There was space for rage, grieving, pain, elation, admiration and determination. It was a place to listen and learn and be humbled in front of people who are doing the work and finding solutions and saving lives while institutions are just starting to realize that racism in healthcare is a thing and has dire consequences.

The more up campus

The mastermind behind this conference is Michelle Browder, artist and activist. The More Up Campus project seeks to participate in the reckoning around race by finding creative ways to honor the voiceless, the minimized, the ignored. The erection of the “Mothers of Gynecology” monument honors the sacrifice of Anarcha, Lucy, and Betsey, the enslaved experimental subjects of the so-called “father of gynecology,” J. Marion Sims. The second phase of the project is the opening of The Mothers of Gynecology Health and Wellness Museum and Clinic.

Sculpture by Michelle Browder

SEX-ED + contribution

Gynecology has built itself on abuse and gynecological violence is still an everyday occurence. SEX-ED + wants to play a part in bettering care and created to this end a gynecological exam model to train professionals and empower patients with a vagina. It’s still on the prototype phase, but it was really important that the first model would be gifted to the clinic of the Mothers of gynecology. It is a retribution, a hommage and a thank you.

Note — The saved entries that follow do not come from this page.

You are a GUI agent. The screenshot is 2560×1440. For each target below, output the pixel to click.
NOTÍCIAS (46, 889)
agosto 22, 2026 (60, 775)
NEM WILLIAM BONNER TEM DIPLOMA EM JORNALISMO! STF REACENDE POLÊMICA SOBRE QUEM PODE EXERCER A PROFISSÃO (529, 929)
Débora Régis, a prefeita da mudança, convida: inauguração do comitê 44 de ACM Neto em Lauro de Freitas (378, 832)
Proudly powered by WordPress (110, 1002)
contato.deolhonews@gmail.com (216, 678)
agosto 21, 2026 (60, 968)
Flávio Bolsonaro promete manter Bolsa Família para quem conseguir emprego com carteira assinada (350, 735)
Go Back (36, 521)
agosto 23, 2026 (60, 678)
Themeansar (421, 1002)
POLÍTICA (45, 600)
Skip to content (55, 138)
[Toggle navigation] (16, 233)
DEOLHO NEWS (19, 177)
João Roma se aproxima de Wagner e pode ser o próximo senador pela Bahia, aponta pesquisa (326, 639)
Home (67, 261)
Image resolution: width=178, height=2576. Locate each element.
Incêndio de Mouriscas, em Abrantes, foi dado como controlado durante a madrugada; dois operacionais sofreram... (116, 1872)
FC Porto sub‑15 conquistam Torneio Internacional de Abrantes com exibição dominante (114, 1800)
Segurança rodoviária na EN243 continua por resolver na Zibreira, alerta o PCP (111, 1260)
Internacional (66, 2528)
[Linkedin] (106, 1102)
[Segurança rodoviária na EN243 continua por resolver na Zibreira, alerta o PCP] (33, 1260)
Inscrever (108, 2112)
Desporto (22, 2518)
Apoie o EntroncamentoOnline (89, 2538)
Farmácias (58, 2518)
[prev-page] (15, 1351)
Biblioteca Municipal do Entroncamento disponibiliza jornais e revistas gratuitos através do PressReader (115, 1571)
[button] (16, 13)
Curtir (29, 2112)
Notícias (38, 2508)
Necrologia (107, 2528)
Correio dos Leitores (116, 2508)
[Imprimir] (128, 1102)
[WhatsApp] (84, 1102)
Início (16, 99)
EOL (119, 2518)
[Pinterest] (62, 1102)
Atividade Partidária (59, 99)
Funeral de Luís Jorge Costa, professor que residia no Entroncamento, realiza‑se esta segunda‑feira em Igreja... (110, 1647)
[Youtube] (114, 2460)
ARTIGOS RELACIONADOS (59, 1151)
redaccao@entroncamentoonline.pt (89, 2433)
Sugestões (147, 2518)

Prototype model for gynecological exam training

Ressources you may want to have a look at

  •  Book “Under the skin: the hidden toll of racism on american lives and on the health of our Nation” by Linda Villarosa, journalist, author, editor, novelist and educator.
  • The 1619 Project “aims to reframe the country’s history by placing the consequences of slavery and the contributions of Black Americans at the very center of the United States’ national narrative.” An initiative by Nikole Hannah-Jones, investigative reporter who covers civil rights and racial injustice in the New York Times magazine.
  • Book and archives : Say Anarcha: A Young Woman, a Devious Surgeon, and the Harrowing Birth of Modern Women’s Health. Author: JC Hallman.  Available for purchase in June 2023.
  • Evidence based birth helps birth workers build the evidence based knowledge, skills, and power they need to protect families’ abilities to give birth with empowerment. Their mission-based programs provide education on research, mentorship in how to navigate a broken health care system, and the confidence to be a change agent working for anti-racist and inclusive health care.

Projects you may want to support

  • The Birth Sanctuary Gainesville is bringing safe + supported pregnancy care, labor, and birth services back where they’re needed most. A project impulsed by Dr Stephanie Mitchell.
  • 4Kira4moms fight for improved maternal outcomes through advocacy and coalition building, educate the public about the impact of maternal mortality in communities, provide peer support to victim’s families, and promote the idea that maternal mortality should be viewed, and discussed as a human rights issue. A project impulsed by Charles Johnson, who lost his wife, Kira, during childbirth in 2016.
  • Uzazi Village, is a non-profit organization dedicated to eliminating health outcomes disparities in perinatal health in African American communities. Uzazi village follows a model of Afro-centric healthcare and is impulsed by Hakima Tafunzi Payne. 
  • Inspired by the word Ostara, with origins in the celebration of spring and regrowth, Ostara Initiative is the mother organization for both prison doula projects, as well as two new programs aimed at growing representative leadership and reversing the mass incarceration of mothers in America.